>> begin Excerpt

Eichmann in Jerusalem: A Report on the Banality of Evil is a 1963 book by political thinker Hannah Arendt. Arendt, a Jew who fled Germany during Adolf Hitler's rise to power, reported on the trial of Adolf Eichmann, one of the major organizers of the Holocaust, for The New Yorker. A revised and enlarged edition was published in 1964.

Theme 
Arendt's subtitle famously introduced the phrase "the banality of evil". In part the phrase refers to Eichmann's deportment at the trial as the man displayed neither guilt for his actions nor hatred for those trying him, claiming he bore no responsibility because he was simply "doing his job" ("He did his ‘duty'...; he not only obeyed 'orders', he also obeyed the 'law'."p. 135).

Eichmann 
Arendt takes Eichmann's court testimony and the historical evidence available, and she makes several observations about Eichmann:
 Eichmann stated himself in court that he had always tried to abide by Immanuel Kant's categorical imperative (as discussed directly on pp. 135–137). She argues that Eichmann had essentially taken the wrong lesson from Kant: Eichmann had not recognized the "golden rule" and principle of reciprocity implicit in the categorical imperative, but had understood only the concept of one man's actions coinciding with general law.  Eichmann attempted to follow the spirit of the laws he carried out, as if the legislator himself would approve. In Kant's formulation of the categorical imperative, the legislator is the moral self, and all people are legislators; in Eichmann's formulation, the legislator was Hitler.  Eichmann claimed this changed when he was charged with carrying out the Final Solution, at which point Arendt claims "he had ceased to live according to Kantian principles, that he had known it, and that he had consoled himself with the thoughts that he no longer 'was master of his own deeds,' that he was unable 'to change anything'" (p. 136).

>> end Excerpt

- _Stated goal 1_
In the passage about Eichmann in Jerusalem, for which magazine did Arendt report on the trial?
- _Stated goal 2_
From the rows, please pull out the lines from the one with "You are a GUI" up to and including the one with "Abo (477, 1149)", character for character.
The rows that come next are unrelated to the passage on Arendt's book.

>> begin Input records

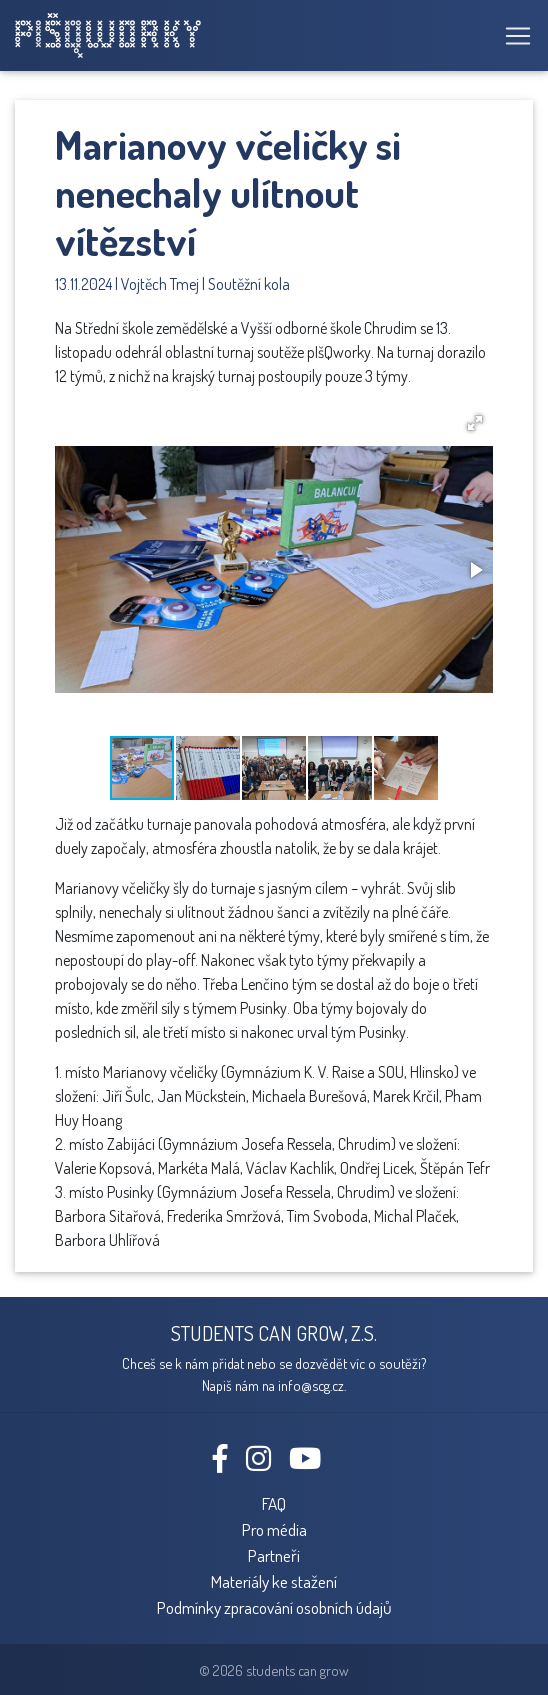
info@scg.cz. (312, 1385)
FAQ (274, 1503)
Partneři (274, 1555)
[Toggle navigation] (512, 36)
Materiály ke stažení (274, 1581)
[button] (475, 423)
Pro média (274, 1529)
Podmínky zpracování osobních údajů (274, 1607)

>> end Input records
>> begin Input records

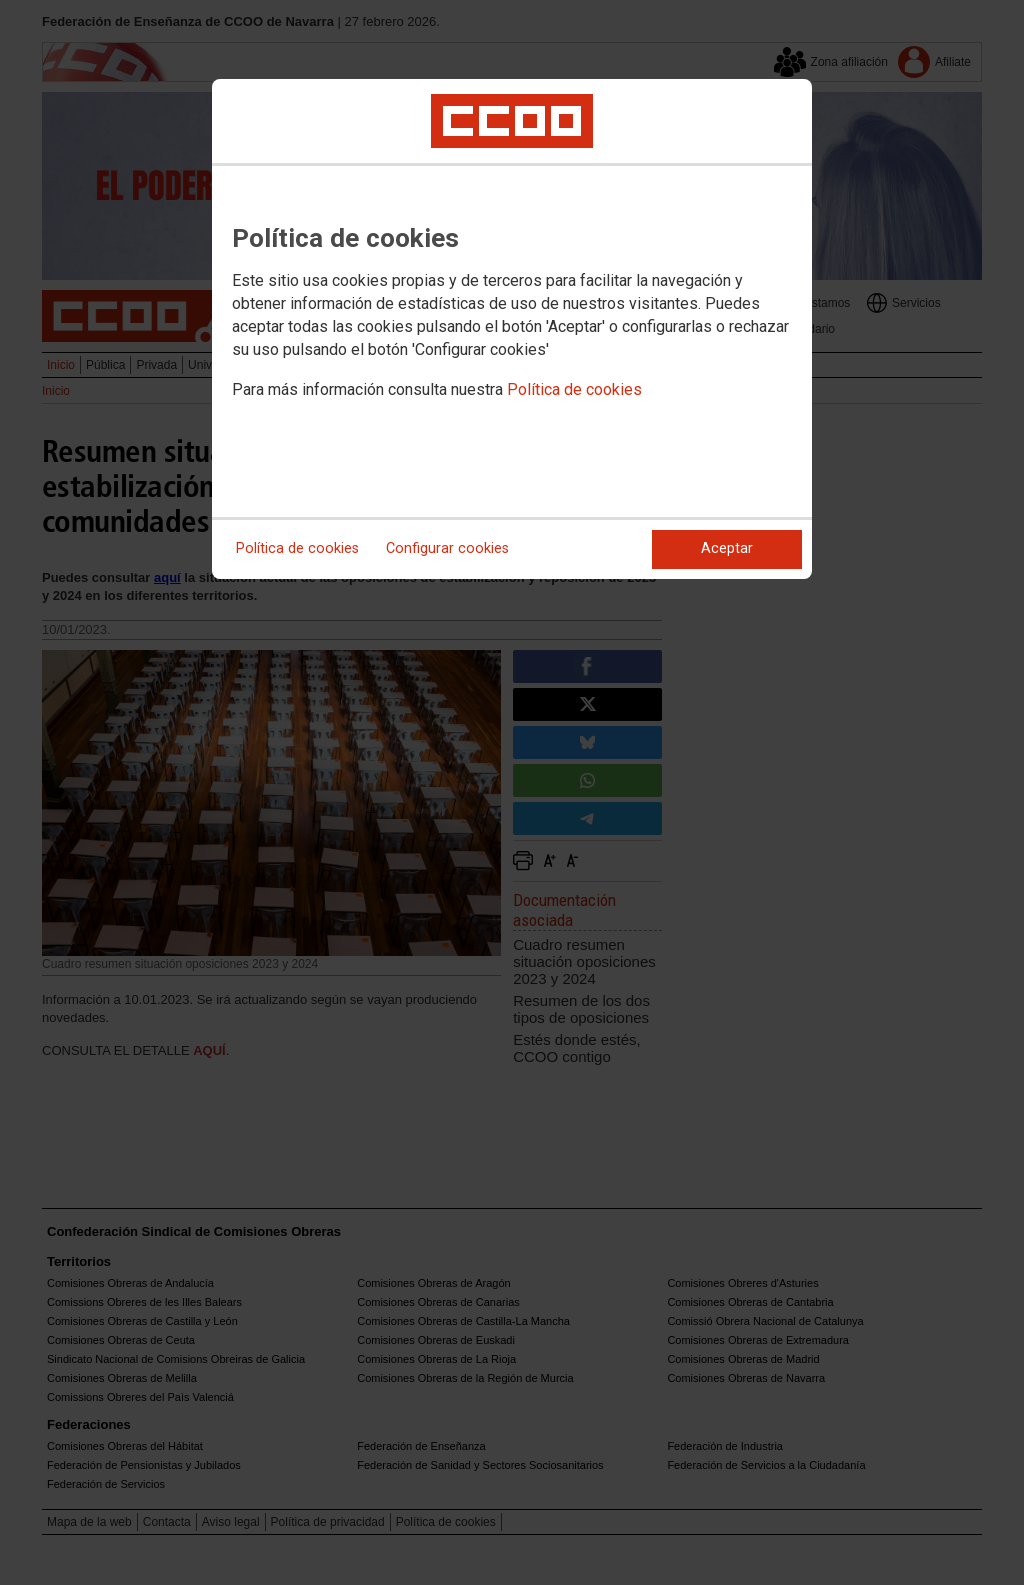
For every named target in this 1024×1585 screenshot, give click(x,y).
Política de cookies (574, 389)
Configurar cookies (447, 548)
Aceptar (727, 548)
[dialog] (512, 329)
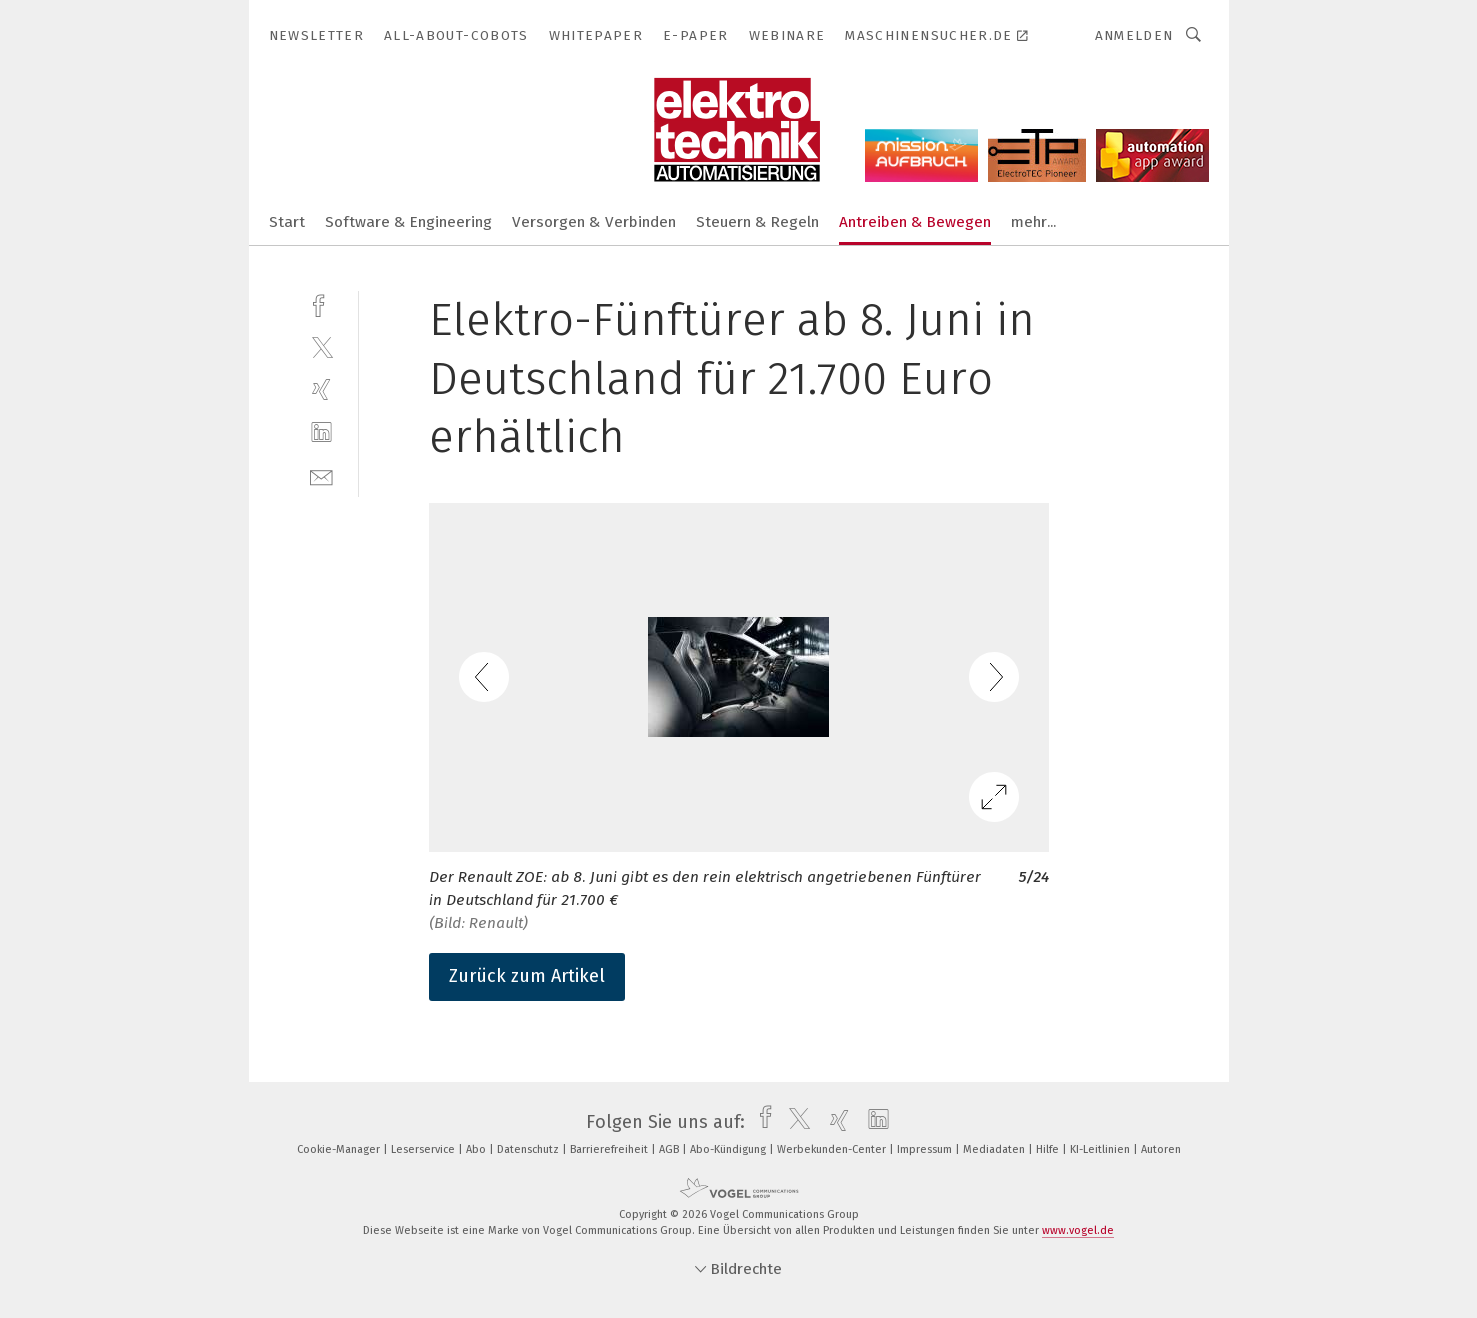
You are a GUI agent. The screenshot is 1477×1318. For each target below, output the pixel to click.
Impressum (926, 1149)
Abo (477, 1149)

>> end Input records
>> begin Input records

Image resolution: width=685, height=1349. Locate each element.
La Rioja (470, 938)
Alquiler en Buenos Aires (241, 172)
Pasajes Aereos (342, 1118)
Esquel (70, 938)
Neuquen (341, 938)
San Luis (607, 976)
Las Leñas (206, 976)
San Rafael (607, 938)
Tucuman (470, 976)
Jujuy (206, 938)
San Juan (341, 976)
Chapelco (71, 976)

>> end Input records

- _Complete response 1_
The New Yorker

- _Complete response 2_
You are a GUI agent. The screenshot is 1477×1318. For each target below, output the pixel to click.
Impressum (926, 1149)
Abo (477, 1149)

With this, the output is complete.